Now that we have the number of values we need in the data set for each gait, we can create the sets.
# collect is similar to range() in python
# we're going from 0 to 1828 in steps of 1 (giving )
walkingxrange = range(0, stop = 1, length = 1828)
runningxrange = range(0, stop = 1, length = 1392)
walkingyrange = map(walkingfit, walkingxrange)
runningyrange = map(runningfit, runningxrange)
# Fit data from above
walkingfitplot = plot(walkingfit, extrema(walkingdata[:,1])..., title = "Running and Walking Gait - Polynomial Fit")
runningfitplot = plot!(walkingfitplot, runningfit, extrema(runningdata[:,1])...,)
# Plot using desired number of values per data set
walkingplot = plot(walkingxrange, walkingyrange, title = "Running and Walking Gait - New Data Set", label = "Walking")

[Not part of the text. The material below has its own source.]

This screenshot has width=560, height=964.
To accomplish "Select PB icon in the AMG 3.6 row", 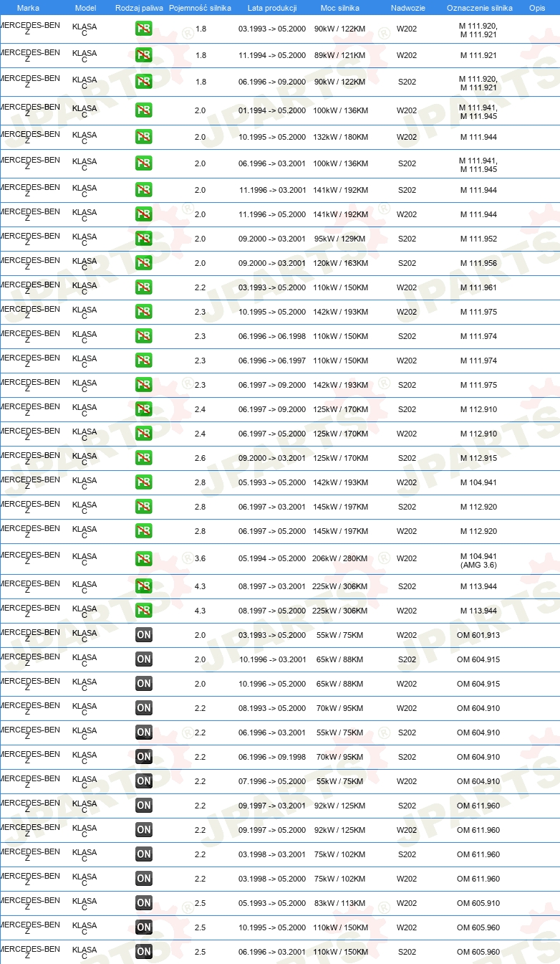I will [x=144, y=558].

runningplot = plot!(runningxrange, runningyrange, label="Running")
plot(runningfitplot, walkingplot, layout = (2,1), legend = false)
Looks like it worked, the curves have the same shapes and magnitudes.! Now that we have reasonably detailed sets of data to work with, we can try our method for finding the type of gait and where we are in the gait cycle.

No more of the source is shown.